As with my CJam answer, this uses Möbius inversion and runs in pseudoquasilinear time.

Thanks to Sp3000 for 2 bytes' savings, and feersum for 1.

• Those parentheses are annoying. Nov 30, 2015 at 22:15
• @ThomasKwa, tell me about it. The thing which really surprised me, in one of the versions I passed through on the way to the first one I posted, was that -1**x is always -1. I expected the -1 to be a single integer literal token rather than a low-precedence unary minus followed by a one. Nov 30, 2015 at 22:21
• Congrats on the bounty! Your code is shorter than anything I had come up with. Your solution is based on a totally new and unexpected mathematical idea, and it brings me joy to that this is possible even in such a straightforward-looking challenge .The Mobius-inverse result is quite pretty and I took the pleasure of deriving a proof for myself.
– xnor
Dec 5, 2015 at 8:45
• 1 byte can be saved by moving the multiplication by 4 to after **x. Dec 5, 2015 at 9:05
• @PeterTaylor Can you elaborate how your algorithm works/can you point me to a resource? I cannot quite see how you can apply the möbius inversion to number of sums of suqares problem. Dec 5, 2015 at 12:55

# Python 2, 44 bytes

f=lambda n,x=1:+(x>n)or(n%x<1)-f(n,x+2)/4<<2


This is almost the same as xsot's solution (which is based on Peter Taylor's solution), but saves 8 bytes by simplifying the way signs are handled.

Note that for a full program, we can save 2 bytes in the function without incurring a cost outside the function:

f=lambda n,x=1:x>n or(n%x<1)-f(n,x+2)/4<<2
print+f(input())


Two additional bytes for a full program this way:

n=input()
f=lambda x:x>n or(n%x<1)-f(x+2)/4<<2
print+f(1)


For n > 0 there is a very legible 40-byte solution:

f=lambda n,x=1:n/x and(n%x<1)*4-f(n,x+2)

• Congrats for winning the bounty! The recursive subtraction is a clean and short way to express the alternating sum for odd divisors without needing to extract a sign from the divisor itself. Also, credit to xsot for streamlining Peter Taylor's solution to a recursive one with clever handling of n=0.
– xnor
Dec 13, 2015 at 7:33

# Mathematica, 13 bytes

If built-ins are allowed, this is how to do it in Mathematica.

PROBLEMS =>
(a) List every date and time stamp that appears in the code golf thread.
(b) Write the next part of the code golf thread, picking up after its final sentence.

[Screen grounding examples]

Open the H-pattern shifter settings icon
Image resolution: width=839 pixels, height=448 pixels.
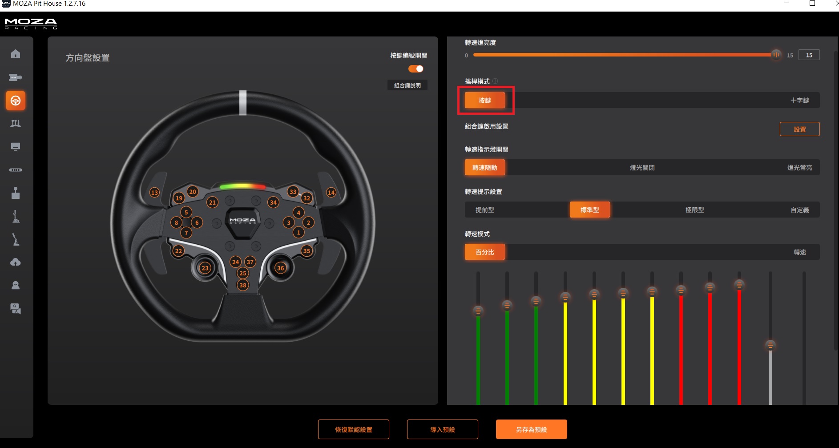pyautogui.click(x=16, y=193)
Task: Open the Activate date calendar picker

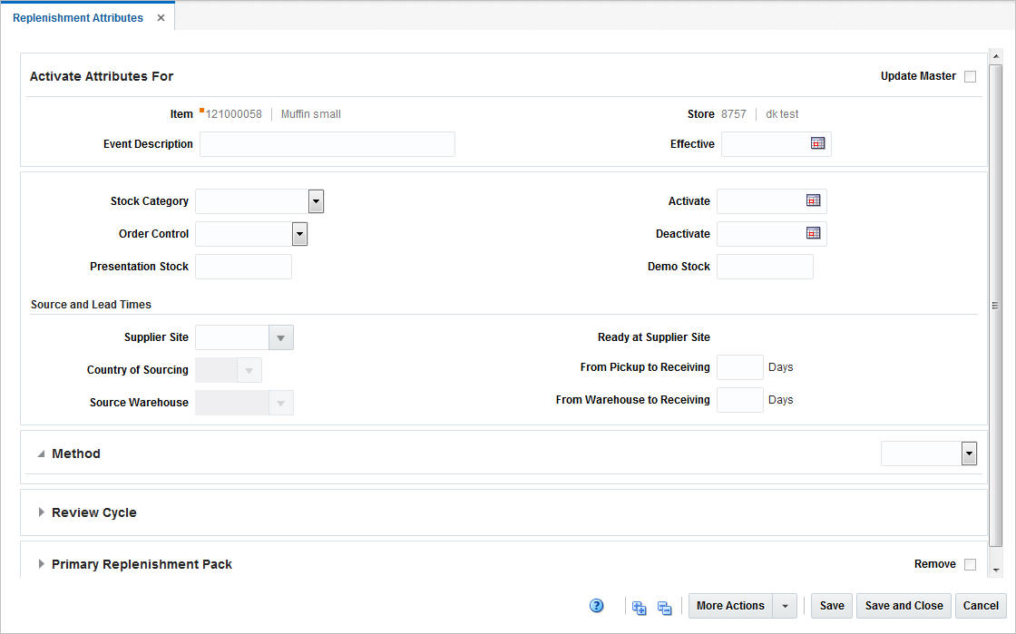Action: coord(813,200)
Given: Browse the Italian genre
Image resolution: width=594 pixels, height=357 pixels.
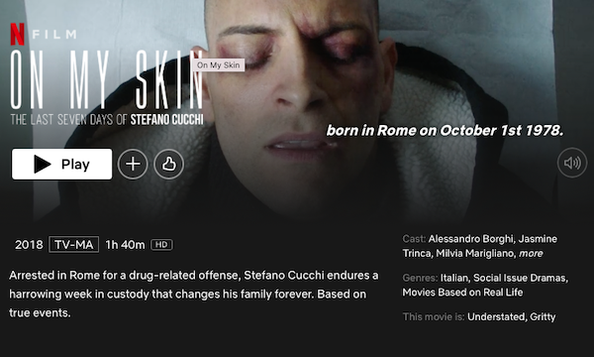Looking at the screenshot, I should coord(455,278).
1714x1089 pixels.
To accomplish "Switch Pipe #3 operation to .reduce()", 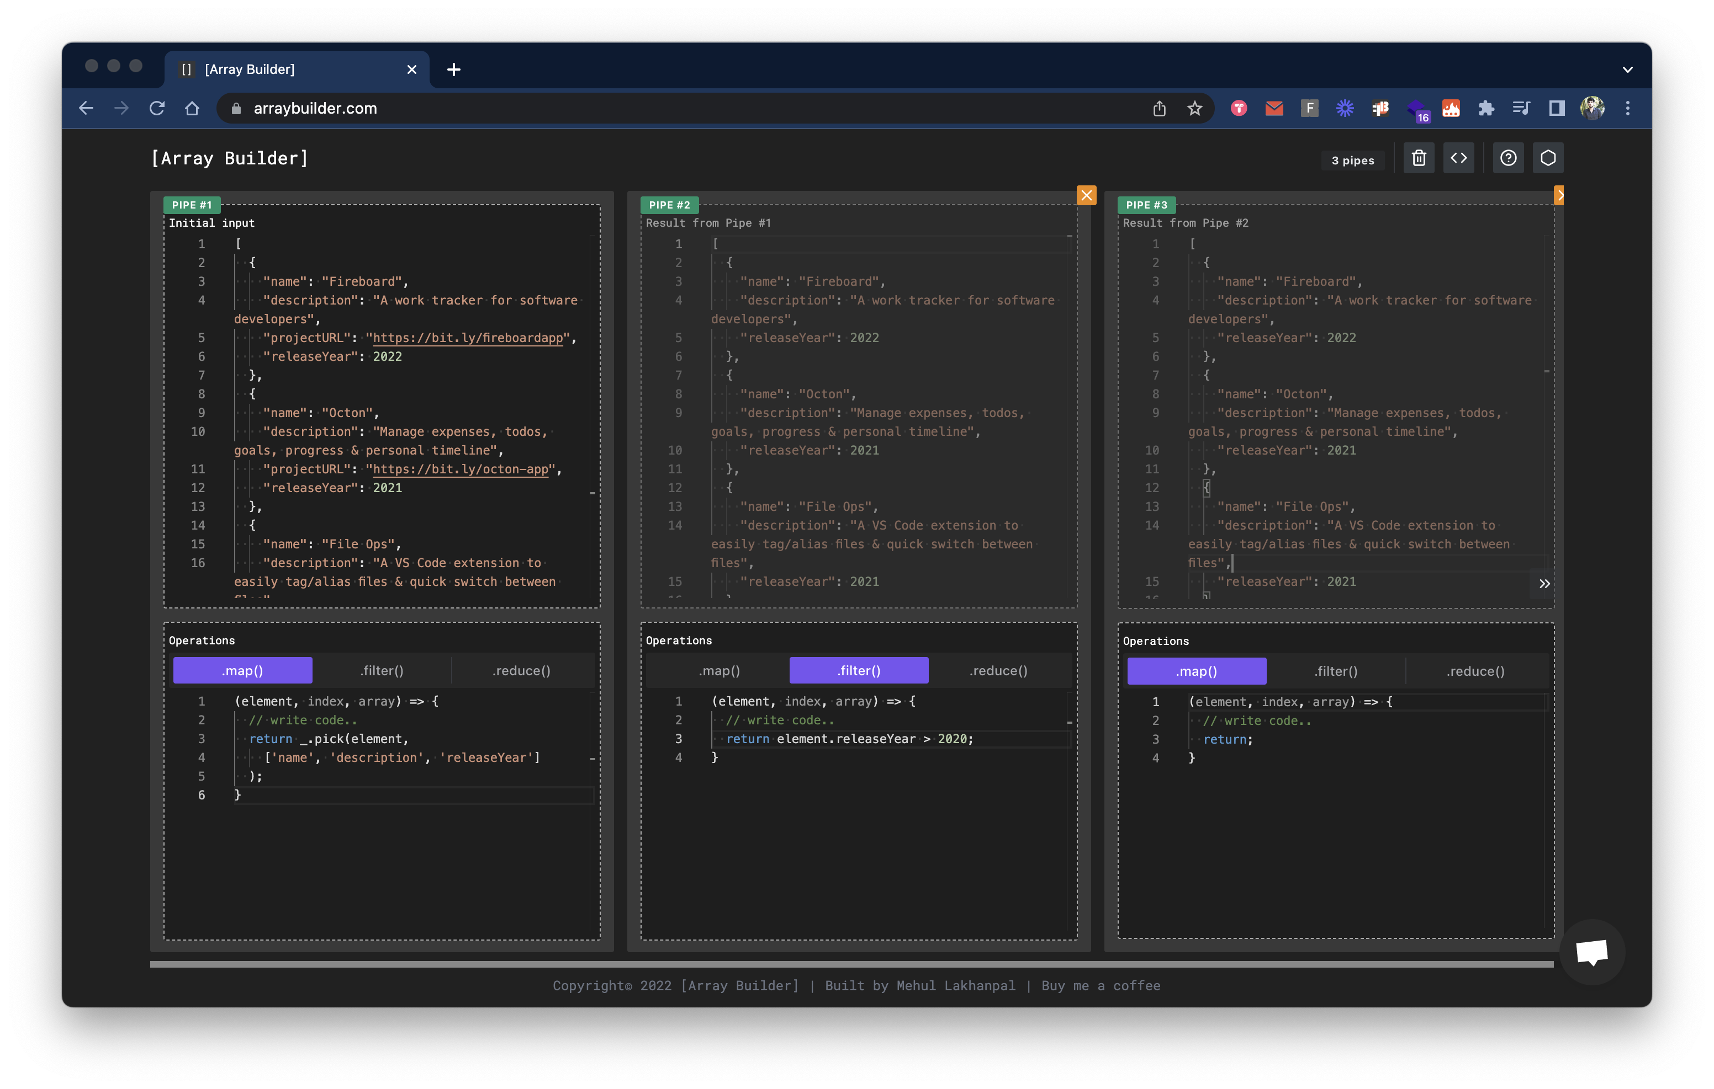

PER-TASK ANSWERS =>
(a)
Nov 30, 2015 at 22:15
Nov 30, 2015 at 22:21
Dec 5, 2015 at 8:45
Dec 5, 2015 at 9:05
Dec 5, 2015 at 12:55
Dec 13, 2015 at 7:33

(b)
2~SquaresR~#&


For 0 < = n <= 100

2~SquaresR~# & /@ Range[0, 100]


{1, 4, 4, 0, 4, 8, 0, 0, 4, 4, 8, 0, 0, 8, 0, 0, 4, 8, 4, 0, 8, 0, 0, 0, 0, 12, 8, 0, 0, 8, 0, 0, 4, 0, 8, 0, 4, 8, 0, 0, 8, 8, 0, 0, 0, 8, 0, 0, 0, 4, 12, 0, 8, 8, 0, 0, 0, 0, 8, 0, 0, 8, 0, 0, 4, 16, 0, 0, 8, 0, 0, 0, 4, 8, 8, 0, 0, 0, 0, 0, 8, 4, 8, 0, 0, 16, 0, 0, 0, 8, 8, 0, 0, 0, 0, 0, 0, 8, 4, 0, 12}

• Because of course Mathematica has a built-in for this. Dec 5, 2016 at 15:01

# Pyth, 13 bytes

/sM^^R2}_QQ2Q


Test suite

/sM^^R2}_QQ2Q
Q = eval(input())
}_QQ      Inclusive range from -Q to Q (all possible a and b)
^R2          Map to their squares
^       2     Form all pairs
sM              Sum pairs
/           Q    Count occurances of Q

• Late, but I don't think you need the last Q. Dec 5, 2016 at 13:07

## J, 16 bytes

+/@,@:=+&*:/~@i:


This is a monadic verb (in other words, a unary function). Try it online or see it pass all test cases.

## Explanation

+/@,@:=+&*:/~@i:  Denote input by n
i:  The array of integers from -n to n
/~@    Take outer product wrt the following function:
+           the sum of
&*:        squares of both inputs
This results in a 2D array of a^2+b^2 for all a, b between -n and n
=           Replace by 1 those entries that are equal to n, and others by 0
,@:            Flatten the binary matrix
+/@               Take its sum


# Python 2, 695553 52 bytes

f=lambda n,x=1:+(x>n)or(2-x%4)*(n%x<1)+f(n,x+2)/4<<2


This is a recursive function based off Peter Taylor's excellent solution.

• This is a great improvement. But, there is still a way to make it shorter, and I encourage you to look for it.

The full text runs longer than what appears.